Exercise prompt -> Only the lines that include "Select" should be copied from the data below.

Supplied material ->
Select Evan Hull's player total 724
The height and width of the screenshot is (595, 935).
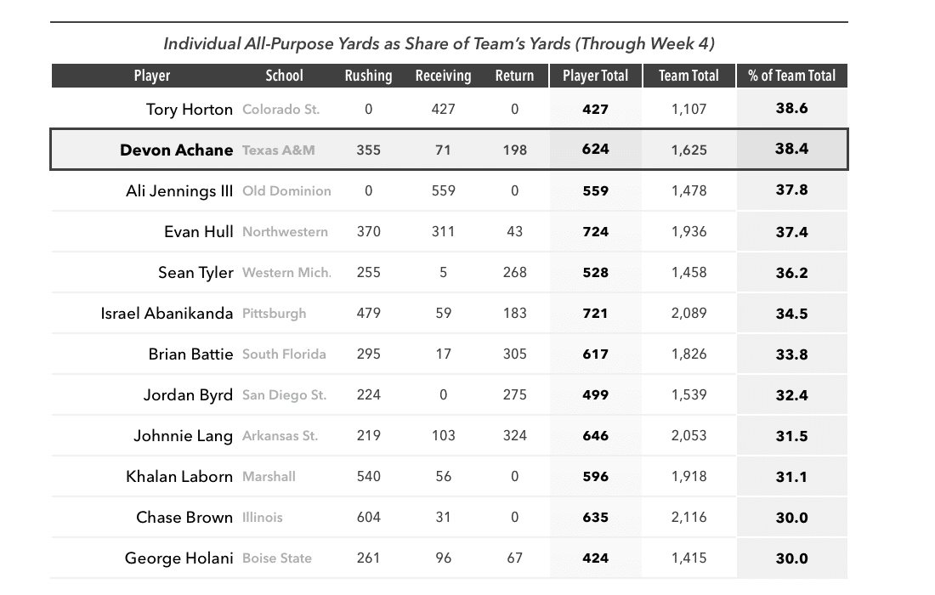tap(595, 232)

...

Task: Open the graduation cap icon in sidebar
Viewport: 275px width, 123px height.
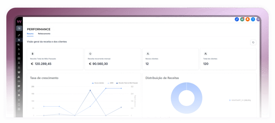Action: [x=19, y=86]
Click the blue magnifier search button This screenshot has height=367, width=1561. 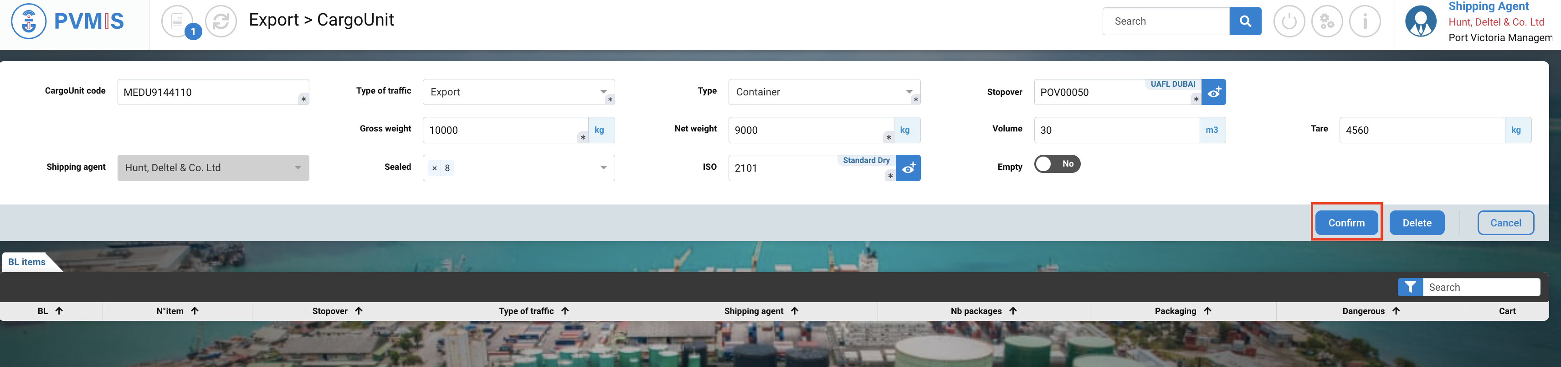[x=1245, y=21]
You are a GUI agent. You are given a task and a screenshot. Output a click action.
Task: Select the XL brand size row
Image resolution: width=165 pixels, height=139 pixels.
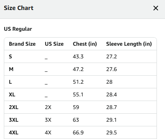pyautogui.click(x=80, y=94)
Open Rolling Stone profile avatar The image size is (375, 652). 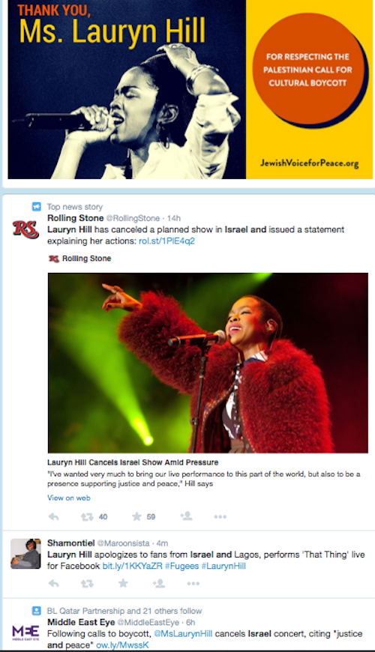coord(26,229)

Response area ->
Select Evan Hull's player total 724
Task: Select the XL brand size row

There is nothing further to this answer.